Rule: Cut grapes and hot dogs in half
Keep slicing these choking hazards until your child is 4, the AAP recommends. That's the age when most kids can chew with a "grinding motion" -- and also when their airways are large enough to accommodate an accidentally swallowed grape, hot-dog chunk, or piece of popcorn. "But if your older child doesn't chew well, continue cutting!" says Dr. Brown.
Rule: Use bed rails
You can take them down when your child stays in one position for most of the night -- usually around age 3 or 4. Place something soft alongside the bed for the first few weeks. "Definitely take the rails down if your child starts climbing over them, because he'll be more likely to hurt himself that way than if he falls out of bed without the rails," says Karen DeBord, MD, associate professor of child development at North Carolina State University, in Raleigh.
Rule: Use covers on all outlets
If your child can explain why poking something into an outlet could hurt him, it's probably okay to remove the covers. But since they aren't much of an inconvenience, there's no rush -- especially if he loves to experiment. Even some 7-year-olds can't resist an open outlet.
Rule: Don't let your child play with marbles, coins, or other small objects
To be safe, pediatricians recommend, you should keep these choking hazards out of reach until your child is 4 or 5, when his windpipe is larger. If he is over 3 and no longer puts nonfood objects in his mouth, you can let him play with small toys before then -- but you must supervise him carefully and store them where he can't reach them, says Dr. Brown. Be sure to follow the age recommendations on toy packages.

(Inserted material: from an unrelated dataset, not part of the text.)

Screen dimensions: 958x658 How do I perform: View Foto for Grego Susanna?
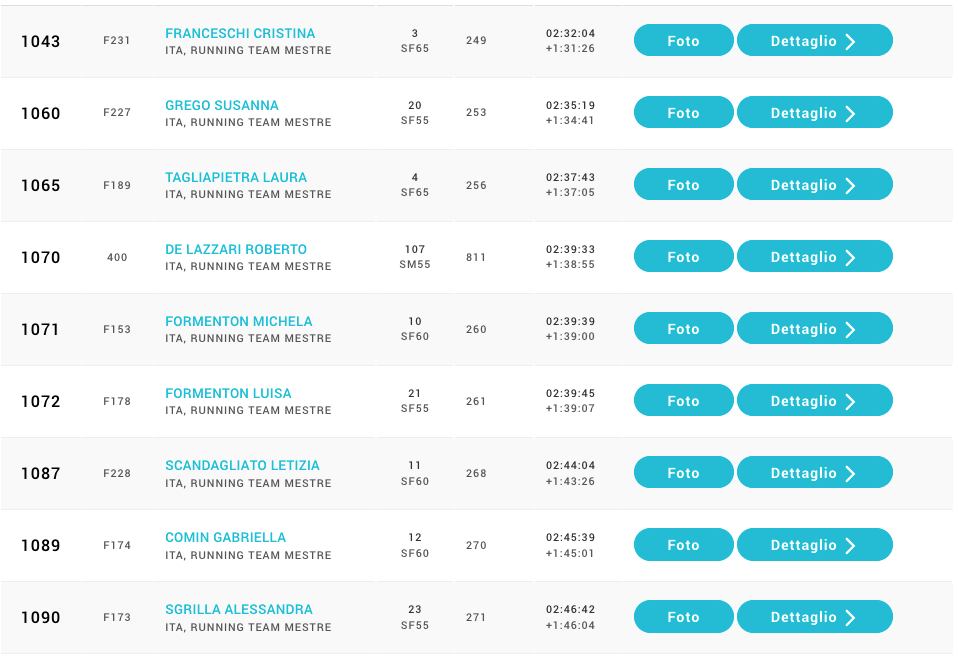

Rule: Put gates at the top and bottom of stairs
There's no consensus about this. Some doctors say you can remove the gates once your child can go up and down stairs without holding on, which usually happens at age 3 or 4. Others say it doesn't hurt to keep gates up longer, particularly at night in case your child sleepwalks -- as long he isn't trying to climb over them.
Rule: Avoid the big swings at the playground
Most doctors say it's best to let your child move from bucket swings to the flat-seat types when she's 5 and her feet are more likely to reach the ground. But she'll probably beg to switch before then. Adult supervision is key to avoiding falls: If you can trust her to hold on tight, you can push her in a big swing when she's 3 or 4. Also make sure the swings are on a soft surface, and that your child knows to wait until the swing has come to a complete stop before getting off.
Rule: Use fluoride-free toothpaste
Because ingesting too much fluoride can cause permanent white spots on your child's teeth called fluorosis, some doctors say it's safest not to use any regular toothpaste until she can spit -- a skill typically mastered at age 3 or 4. But the American Academy of Pediatric Dentistry and the Centers for Disease Control and Prevention recommend that children use a small amount of fluoride toothpaste (no more than the size of a pea) starting at age 2 to prevent cavities -- especially if your local tap water isn't fluoridated. Talk to your dentist and doctor about what's best.
Rule: Supervise bathtime
Never leave your child alone in the tub until he's 5, and then only leave him briefly until he's at least 7. Although drowning can happen at any age, most children who drown in tubs are under age 5, according to the Consumer Products Safety Commission. If your child has learned how to swim, you can feel more confident leaving him alone. Nevertheless, you should never be far away. As your child gets older and wants more privacy, insist that he keep the bathroom door unlocked, says Dr. DeBord.